What is expected: Repeat each line, word for word, from the one containing "The width and height of the screenshot is (1456, 819)." through the last line of the entries, and include no other output.
|---|
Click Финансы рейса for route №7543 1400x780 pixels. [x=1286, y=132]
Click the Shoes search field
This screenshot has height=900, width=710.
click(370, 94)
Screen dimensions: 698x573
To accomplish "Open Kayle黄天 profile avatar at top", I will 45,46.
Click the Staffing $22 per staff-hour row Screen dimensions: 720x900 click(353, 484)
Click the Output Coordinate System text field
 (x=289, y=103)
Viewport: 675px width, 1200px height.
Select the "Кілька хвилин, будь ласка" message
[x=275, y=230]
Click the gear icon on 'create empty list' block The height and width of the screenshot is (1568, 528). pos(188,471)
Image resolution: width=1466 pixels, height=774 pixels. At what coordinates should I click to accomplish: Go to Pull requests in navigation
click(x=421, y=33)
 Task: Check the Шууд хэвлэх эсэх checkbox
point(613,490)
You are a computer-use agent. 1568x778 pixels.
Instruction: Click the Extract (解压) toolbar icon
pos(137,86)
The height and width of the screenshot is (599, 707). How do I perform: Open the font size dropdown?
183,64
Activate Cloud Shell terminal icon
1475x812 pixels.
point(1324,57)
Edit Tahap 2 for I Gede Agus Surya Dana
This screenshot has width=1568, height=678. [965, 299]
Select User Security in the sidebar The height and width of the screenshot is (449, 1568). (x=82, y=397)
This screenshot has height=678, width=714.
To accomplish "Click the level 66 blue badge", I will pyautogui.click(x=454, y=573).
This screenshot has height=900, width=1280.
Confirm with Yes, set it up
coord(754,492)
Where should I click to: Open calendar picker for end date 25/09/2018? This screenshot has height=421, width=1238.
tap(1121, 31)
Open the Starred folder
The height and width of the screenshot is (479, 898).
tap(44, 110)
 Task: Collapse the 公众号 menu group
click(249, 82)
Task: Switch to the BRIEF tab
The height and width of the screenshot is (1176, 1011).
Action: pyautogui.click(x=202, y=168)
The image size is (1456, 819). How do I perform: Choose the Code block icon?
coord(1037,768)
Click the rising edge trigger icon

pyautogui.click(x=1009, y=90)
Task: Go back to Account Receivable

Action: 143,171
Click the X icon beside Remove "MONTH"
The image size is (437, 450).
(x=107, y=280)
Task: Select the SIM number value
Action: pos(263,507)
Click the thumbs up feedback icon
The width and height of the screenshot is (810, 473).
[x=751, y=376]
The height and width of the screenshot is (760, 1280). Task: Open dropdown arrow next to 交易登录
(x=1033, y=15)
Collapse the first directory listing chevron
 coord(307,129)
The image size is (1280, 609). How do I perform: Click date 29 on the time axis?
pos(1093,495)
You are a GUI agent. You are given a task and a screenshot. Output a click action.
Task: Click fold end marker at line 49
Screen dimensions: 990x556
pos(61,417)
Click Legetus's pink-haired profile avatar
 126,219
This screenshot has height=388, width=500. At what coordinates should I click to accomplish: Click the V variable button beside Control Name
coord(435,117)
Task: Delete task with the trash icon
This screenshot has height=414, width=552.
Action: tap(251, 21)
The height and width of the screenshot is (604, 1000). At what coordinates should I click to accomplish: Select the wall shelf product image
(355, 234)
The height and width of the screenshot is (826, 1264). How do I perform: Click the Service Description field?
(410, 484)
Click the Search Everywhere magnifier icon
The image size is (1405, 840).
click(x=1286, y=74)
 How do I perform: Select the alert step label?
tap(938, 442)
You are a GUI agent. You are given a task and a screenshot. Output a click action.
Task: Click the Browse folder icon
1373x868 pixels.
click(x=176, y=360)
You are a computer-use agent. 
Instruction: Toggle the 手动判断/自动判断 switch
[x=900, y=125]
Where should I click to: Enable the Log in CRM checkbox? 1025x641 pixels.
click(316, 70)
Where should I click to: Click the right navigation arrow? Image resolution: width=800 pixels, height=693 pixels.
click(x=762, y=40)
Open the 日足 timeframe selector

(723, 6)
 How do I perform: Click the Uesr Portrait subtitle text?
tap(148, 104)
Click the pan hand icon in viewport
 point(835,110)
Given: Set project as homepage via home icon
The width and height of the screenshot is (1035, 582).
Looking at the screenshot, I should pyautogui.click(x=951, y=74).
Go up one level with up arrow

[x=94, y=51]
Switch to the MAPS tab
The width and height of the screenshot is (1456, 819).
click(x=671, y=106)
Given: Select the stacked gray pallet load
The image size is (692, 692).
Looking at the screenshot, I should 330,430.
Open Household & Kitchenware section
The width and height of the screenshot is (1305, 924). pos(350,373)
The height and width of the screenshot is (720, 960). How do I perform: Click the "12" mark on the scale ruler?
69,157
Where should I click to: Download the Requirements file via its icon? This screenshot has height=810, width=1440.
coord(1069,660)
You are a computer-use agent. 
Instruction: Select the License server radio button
|---|
Answer for this exercise:
The width and height of the screenshot is (1456, 819).
click(x=671, y=106)
Given: Select the stacked gray pallet load
The image size is (692, 692).
Looking at the screenshot, I should 330,430.
Open Household & Kitchenware section
The width and height of the screenshot is (1305, 924). pos(350,373)
The height and width of the screenshot is (720, 960). How do I perform: Click the "12" mark on the scale ruler?
69,157
Where should I click to: Download the Requirements file via its icon? This screenshot has height=810, width=1440.
coord(1069,660)
You are a computer-use agent. 
Instruction: Select the License server radio button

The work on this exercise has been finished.